Dataset content below:

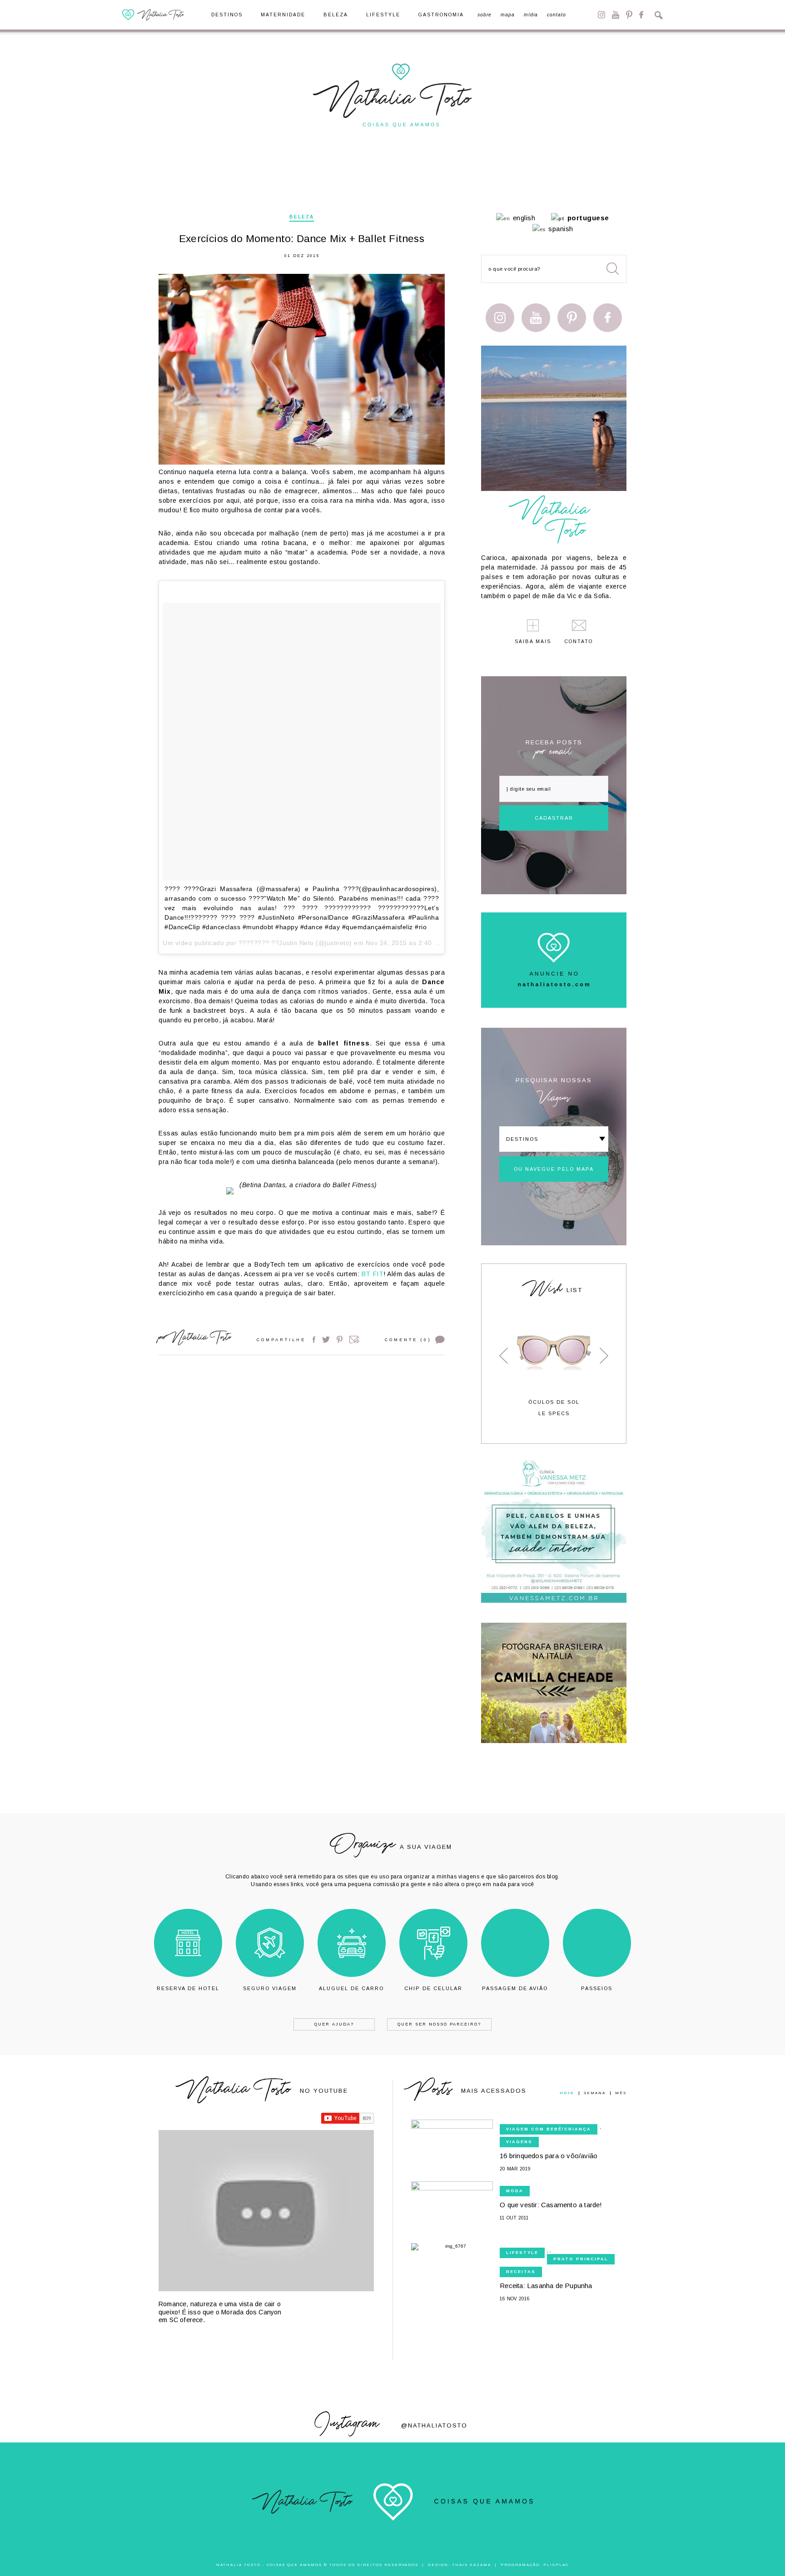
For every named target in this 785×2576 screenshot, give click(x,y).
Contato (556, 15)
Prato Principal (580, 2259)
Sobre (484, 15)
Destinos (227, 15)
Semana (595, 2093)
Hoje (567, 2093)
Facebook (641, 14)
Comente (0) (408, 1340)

End of Dataset content.
Dataset content below:

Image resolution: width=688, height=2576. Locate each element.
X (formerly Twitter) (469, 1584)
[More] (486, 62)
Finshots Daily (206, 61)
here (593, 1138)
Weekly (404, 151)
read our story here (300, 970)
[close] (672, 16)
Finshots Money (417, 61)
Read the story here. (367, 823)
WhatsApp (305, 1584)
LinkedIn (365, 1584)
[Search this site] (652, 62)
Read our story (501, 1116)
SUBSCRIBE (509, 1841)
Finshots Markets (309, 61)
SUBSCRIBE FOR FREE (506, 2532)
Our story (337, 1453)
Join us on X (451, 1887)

End of Dataset content.

Description of the task >>
Check each line of the listing above, and copy it if it contains the word "Finshots".

Output for this task >>
Finshots Daily (206, 61)
Finshots Money (417, 61)
Finshots Markets (309, 61)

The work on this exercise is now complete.